One of Sebastian’s strengths is that while he has the occasional dirty joke, he doesn’t saturate his material with them. I personally find that if a stand-up comedian can be hilarious without always resorting to talking about men and women and sex, s/he can consider him or herself successful. (Let me just insert that I am biased and think men make better stand-up comedians than women. I know, I know. It’s completely going against my own sex but I really do think men are funnier when it comes to this profession. However, people like Ellen Degeneres and Bonnie Mc Farlane give the guys a run.) Sebastian inserts the occasional nuts joke but nothing cringeworthy. Big kudos to you, Sebastian!

Speaking of Kudos, there’s a joke about Kudos snack bars in his act at the grocery store. Can’t miss it.

I watched the DVD on my own and then went over to my girlfriend’s apartment to watch it all over again while we munched on Mexican takeout. The second viewing solidified my decision to write a raving post about the guy. I don’t know if it’s because he’s Midwestern or not but I like that he’s not quite up to speed on all things technological. He refers to “new features” of cell phones like texting and accidentally activating the Web browser for his cell phone material. He then proceeds to compare the people at the gym who have all their music on their “Pods” (on the bicep, no less) to himself, who still wears a portable CD player on his waist. I mean seriously, how old school can you get? But the self-deprecating jokes are fantastic, even if there only a few.

One of Sebastians classic facial expressions.

One of Sebastian's classic facial expressions.

By far one of his best jokes is his “downtown Beirut” joke, referring to a cheap store relative to whatever city he’s in, this one being TJ Maxx. In this instance he is dead-on-balls accurate, since in St. Louis, TJ Maxx is absolutely a nightmare. It’s right up there with Marshall’s. Nothing is where it’s supposed to be, everything’s a mess and chances are, you’re saving money because whatever you’re buying is damaged, or as he refers to it, “irregular.”

Sebastian’s delivery is full of fantastic facial expressions, some physical humor (including the Beirut joke) and lots of sarcasm.

I won’t ruin all of the jokes for everyone but the material flows nicely from one joke to another, and he ends with one of his strongest, that being about Today’s Man. Hints: apple martinis, frappuccinos, flip flop sandals. See the YouTube clip at the end!

I rated his DVD “Going Up” (no idea where that comes from, unless he’s referring to his climbing the stardom ladder) four stars out of five, which is pretty high up there in my lowly opinion. I’m not a stand-up expert but I do consider myself an amateur connoisseur since paradise for me would  be a stand-up comedy marathon sprawled on comfy furniture with good friends and good drinks. I frequently seek out stand-up on my movie channels and Comedy Central, I love the show Last Comic Standing to see new faces and new material and I have even written my own jokes on the side, never to see the light of day.** I love going to comedy clubs but since it can be a pricey adventure, I don’t go very often. I’m content to stay home and laugh my boisterous laugh in the privacy of my home.
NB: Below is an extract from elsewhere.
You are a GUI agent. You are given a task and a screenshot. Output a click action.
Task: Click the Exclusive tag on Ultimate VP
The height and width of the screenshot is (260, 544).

As to the “wrap the gift” joke that I refer to in the headline, I will leave that to you to find out on your own. It’s great advice and hilariously delivered.

See him. Decide for yourself. Support one of the next famous faces of comedy. Embrace the mirth. Since my YouTube clips keep getting pulled, go look for a current one to tantalize your funny bone.

*The phrase “food store” is something I had never heard of in my life before I moved to New York and dated a New Yorker. I even Googled search terms looking for it and if Google can’t come up with any relevant information for this phrase, pretty sure hardly anyone uses it except for said ex-boyfriend and his family. Oh and my friend Jim once used it. Maybe now it will catch on. I just say grocery store like most people.

**Note about me: I have incredible stage fright and while I can crack myself up at my own jokes, I would never be ballsy enough to actually perform them.